I've dived deep into reading about tapestry.  For pure eye candy, you can't beat exhibition catalogs.



This is the catalog of the American Tapestry Alliance Biennial 11 2016, a juried show that just opened in South Bend, Indiana.  (The show will travel through April 2017 to Topeka, Kansas and San Jose, California). The catalog is beautifully produced with full-color images of each of the 36 pieces selected by juror Janet Koplos.  It is always good to see what one's fellow practitioners are doing, and for me it was inspiring to see intriguing imagery married to impeccable and, in some cases innovative, technique.  I also enjoyed reading each artist's statement.  You can learn more about the show HERE and order the catalog HERE.


Honoring Tradition, Inspiring Innovation:  the catalog of ATA's Small Tapestry International 4, a juried show dedicated to small format work (no more than 20" in any dimension).  The show, which also appeared in  three venues in 2015 and 2016, has closed.  Again, each piece is portrayed in full color and each artist's statement is included. I was excited by the ways in which many artists working small-scale have big ideas about pushing both the content and the technique of tapestry. Learn more HERE and order the catalog HERE.

I've also enjoyed reading about the lives and work of three contemporary tapestry weavers.


Nezhnie:  Weaver and Innovative Artist by Linda Rees.  This account of the life and work of tapestry artist Muriel Nezhnie Helfman (1934-2002) was fascinating to me.  Nezhnie managed to balance a career producing both commissioned tapestries, woven by herself and several assistant weavers, with doing her own pieces--and raising a family at the same time.  I especially enjoyed seeing how she handled portraits.  Nezhnie is best known for a series of tapestries she did about the Holocaust.  I found it absorbing to read about her technical explorations.  I found the book HERE.



Christine Laffer:  Tapestry and Transformation by Carole Greene.  Christine Laffer recounts her life and work in her own words.  She outlines her struggle to learn to weave tapestry as part of her fine arts studies in the U.S. and at an internship at the Gobelins workshop in France.  She describes the development of her work, which has included both large commissioned pieces and personal pieces. Laffer has worked both in traditional modes and incorporated tapestry techniques into mixed media and 3-D work.  Her thoughtful reflections about the art and social issues that have inspired her and her engagement with questions about the place of tapestry in art history and in contemporary art, are well worth reading. I found the book HERE.



Helena Hernmarck:  Tapestry Artist by Monica Boman and Patricia Malarcher.  Hernmarck is known for massive, so-called photorealistic pieces commissioned for specific architectural spaces.
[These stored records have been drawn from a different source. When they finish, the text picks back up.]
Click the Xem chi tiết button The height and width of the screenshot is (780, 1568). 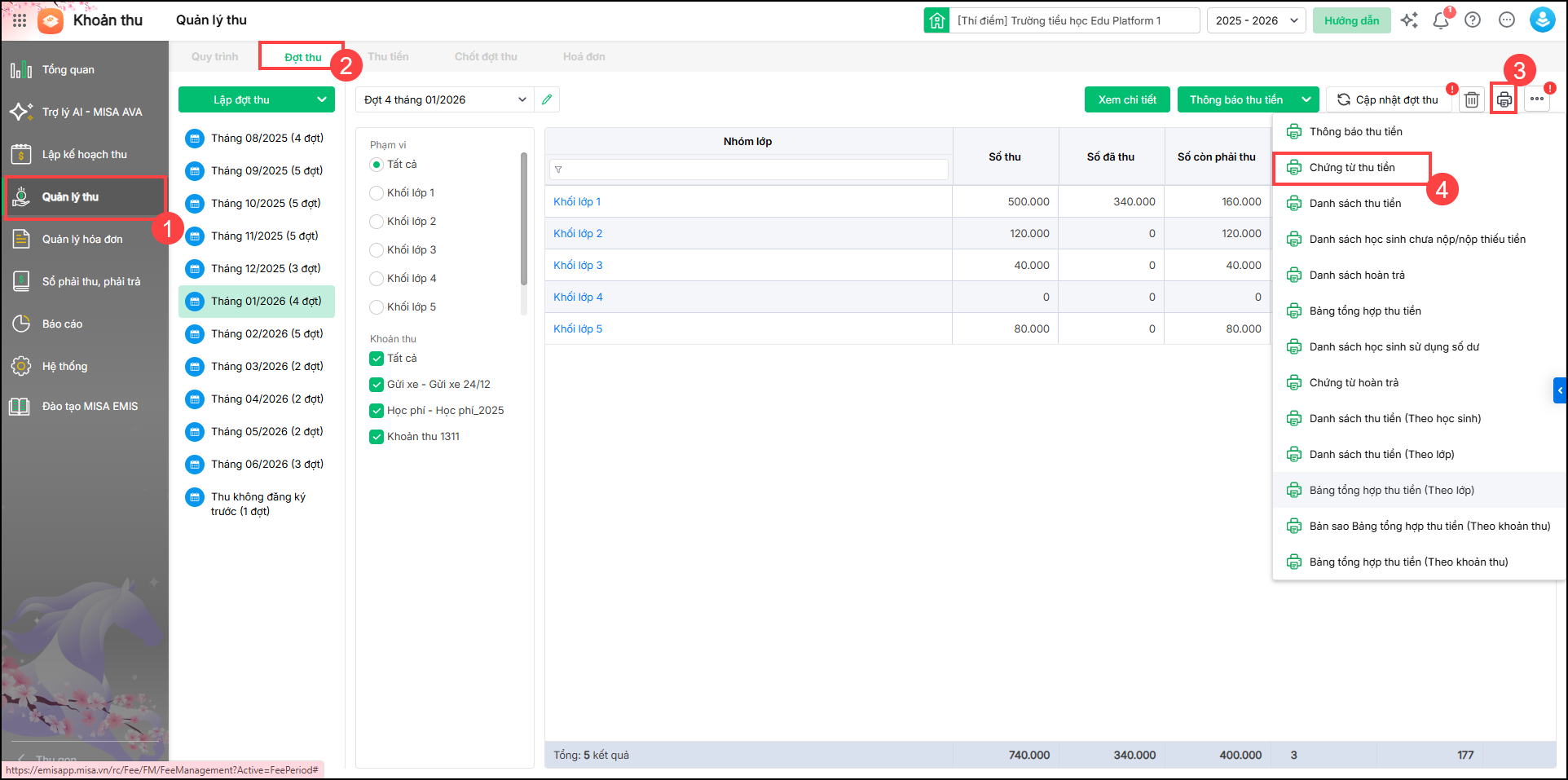1127,99
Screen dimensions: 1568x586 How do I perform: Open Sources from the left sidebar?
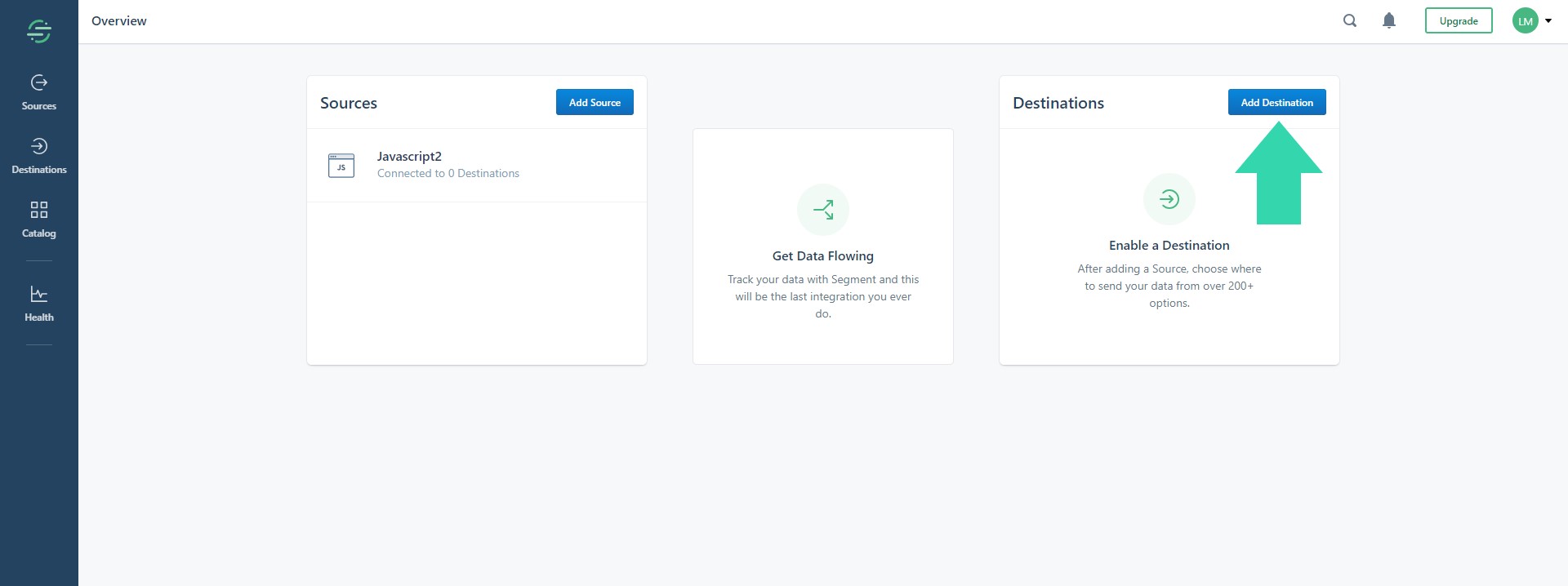tap(38, 91)
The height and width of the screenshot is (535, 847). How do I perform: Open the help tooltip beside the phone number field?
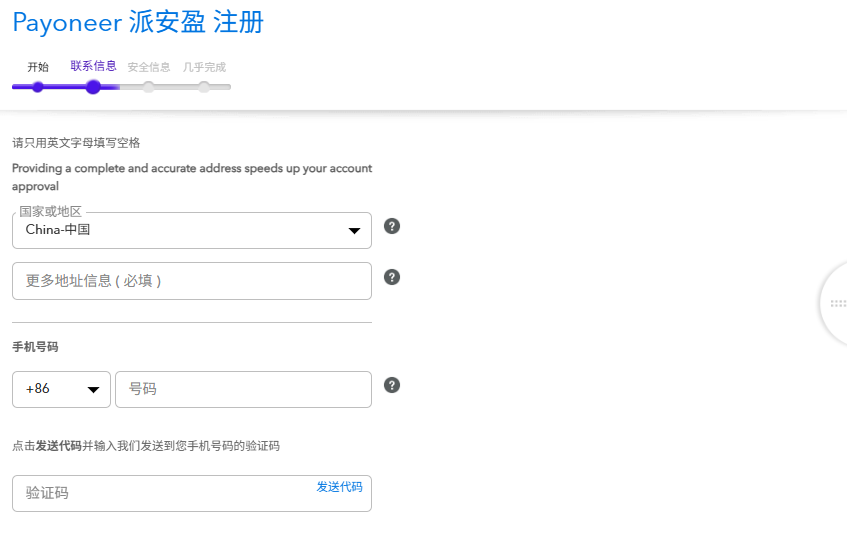tap(392, 385)
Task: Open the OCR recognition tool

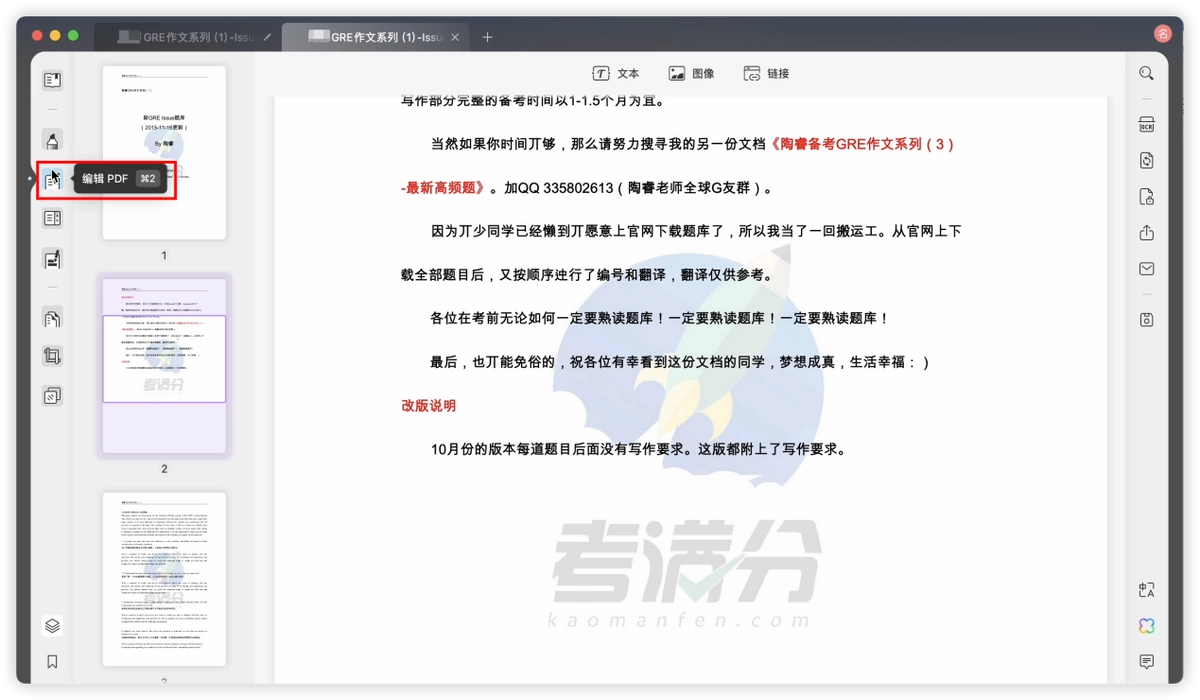Action: pos(1147,125)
I've been curious about her work since seeing a small piece in a museum show years ago.  She has adapted the traditional weft-faced tapestry weave to create richly textured surfaces in which the warp plays an important role.  It was a pleasure to study the full-color detail photos of several works, to understand how images that read as detailed realism from a distance dissolve into colored pixels up close.  You can read more about her work and her methods in Rebecca Mezoff's post about a workshop Rebecca took with Helena HERE.  You can find the book HERE.  (Yikes!  The price has gone up since I ordered it!)

 I saw a show this spring at the Smithonian's National Museum of the American Indian about the work of Kay Walkingstick.  Since then I've also really enjoyed the catalog of that show.



Kay Walkingstick is a part-Cherokee painter whose work and career resonated with me.  It was easy for me to fall in love with her paintings, such as the one on the catalog cover above, which meld the southwestern landscape with patterns from Native beadwork and textiles.  But I also loved watching the evolution of her work from brightly colored pop-influenced images of the early 1970s, through richly textured abstractions, to her signature diptychs that pair realism and abstract symbolism.  She has not shied away from exploring her identity as a woman and as an Indian in her work.  The events of her personal life and her own spiritual search are also reflected.  She has worked occasionally in
3-D and in book formats as well.  (If you're in DC this summer I highly recommend the show-- the Museum itself is a must-see anyway, in my opinion.)  If you can't get to DC, the catalog is a real treat and can be found HERE.

Books like these are essential nourishment for this artist's soul.  Hope this review whets your appetite for some luscious art reading.  And let us know what you're reading these days!